1. Create a no-fail environment. Get rid of your "red light" foods. A "red light" food is one that gives you trouble controlling portions. After awhile you may be able to bring them back. Also get rid of the food that is not going to fit into your new lifestyle.
2. Keep track of what you eat and how much.
3. Drink your Water. Carry a water bottle everywhere you go. If you don't like plain water you might want to try adding lemon or a couple of sprinkles of Crystal light to add a little flavor to the water. Remember that if you are thirsty you are already dehydrated.
4. Exercise. To be able to maintain your weight loss you need to incorporate intentional exercise. Try to find activities that you enjoy because this will make exercise fun.
5. Take measurements. Measurements will provide another indicator of your progress.
6. Package your food in single serving bags. This will help you to control your portions.
7. Get rid of your clothes as they get too big. This gets rid of the safety net of having clothes if you gain the weight back. When you lose weight you have to have the mind set that you will not gain it back. If you don't, you are allowing opportunities/excuses to go back to your old life-style.
8. Don't deprive yourself. If you tell yourself you can't have a particular food, then you are going to want it all the more. It is ok to still have your favorite junk foods, but in moderation and with planning.
9. Plan.
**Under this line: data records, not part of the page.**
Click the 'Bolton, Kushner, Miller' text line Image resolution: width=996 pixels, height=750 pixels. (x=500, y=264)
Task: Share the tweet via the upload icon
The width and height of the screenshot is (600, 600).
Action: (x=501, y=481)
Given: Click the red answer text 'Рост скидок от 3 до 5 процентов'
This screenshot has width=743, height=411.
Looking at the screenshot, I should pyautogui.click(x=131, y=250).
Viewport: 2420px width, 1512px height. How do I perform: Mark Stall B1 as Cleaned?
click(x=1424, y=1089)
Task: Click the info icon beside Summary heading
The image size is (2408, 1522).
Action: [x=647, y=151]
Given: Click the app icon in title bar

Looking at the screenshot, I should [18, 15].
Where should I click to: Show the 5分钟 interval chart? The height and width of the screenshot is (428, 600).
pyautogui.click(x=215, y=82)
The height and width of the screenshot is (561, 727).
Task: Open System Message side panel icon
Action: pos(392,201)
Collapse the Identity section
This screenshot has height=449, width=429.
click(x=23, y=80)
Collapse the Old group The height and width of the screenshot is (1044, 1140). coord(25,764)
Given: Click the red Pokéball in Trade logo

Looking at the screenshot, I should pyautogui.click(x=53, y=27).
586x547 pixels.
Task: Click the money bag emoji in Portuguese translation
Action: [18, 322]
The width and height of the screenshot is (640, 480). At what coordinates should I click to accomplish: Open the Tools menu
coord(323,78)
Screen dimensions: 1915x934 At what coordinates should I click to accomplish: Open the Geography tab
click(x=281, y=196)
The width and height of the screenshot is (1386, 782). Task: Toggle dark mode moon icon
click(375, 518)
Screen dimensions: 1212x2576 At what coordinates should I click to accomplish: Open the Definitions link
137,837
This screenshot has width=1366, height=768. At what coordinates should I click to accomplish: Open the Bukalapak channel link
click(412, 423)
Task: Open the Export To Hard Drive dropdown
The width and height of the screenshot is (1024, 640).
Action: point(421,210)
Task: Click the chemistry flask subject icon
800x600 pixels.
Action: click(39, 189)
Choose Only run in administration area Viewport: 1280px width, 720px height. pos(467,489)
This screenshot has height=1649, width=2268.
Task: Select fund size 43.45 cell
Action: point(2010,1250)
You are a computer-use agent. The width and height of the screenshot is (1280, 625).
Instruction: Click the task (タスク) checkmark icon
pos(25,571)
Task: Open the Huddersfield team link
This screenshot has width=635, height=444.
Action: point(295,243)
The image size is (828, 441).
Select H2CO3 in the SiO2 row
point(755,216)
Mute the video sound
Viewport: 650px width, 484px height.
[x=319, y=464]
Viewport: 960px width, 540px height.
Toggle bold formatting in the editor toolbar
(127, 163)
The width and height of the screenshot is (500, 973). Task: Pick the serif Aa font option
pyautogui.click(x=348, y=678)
You have to plan for the events in your life. When you know you’re going out to eat on the weekend for dinner, eat lower calorie foods earlier in the day. You also need to plan for the unexpected. Carry some food with you so if you are out someplace and are really hungry you will have some healthy options to eat.
10. Take pictures along the way. You may find it easier to see the difference when looking at pictures than by looking in the mirror. These pictures may also help you to make wiser decisions.